→ **Data shown**:
----------

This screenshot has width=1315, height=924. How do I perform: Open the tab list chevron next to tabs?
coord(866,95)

----------

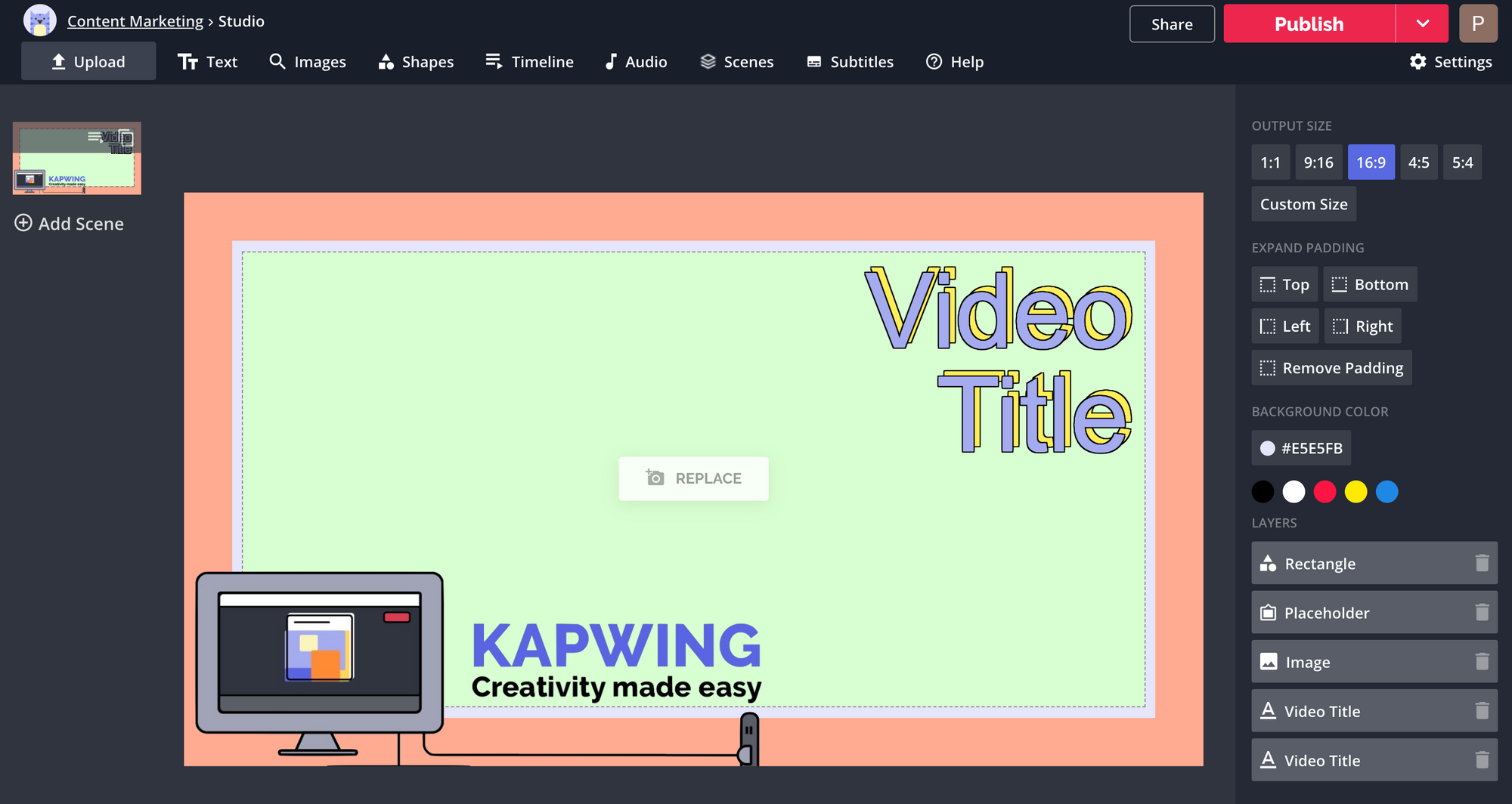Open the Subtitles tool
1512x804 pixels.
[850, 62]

----------

→ **Given problem**:
Rewrite the rows starting at the one that contains "This screenshot has" and ending at the one that contains "coord(866,95)", with "chevron" changed to "arrow" and everything else kept the same.

→ **Result of this task**:
This screenshot has width=1315, height=924. How do I perform: Open the tab list arrow next to tabs?
coord(866,95)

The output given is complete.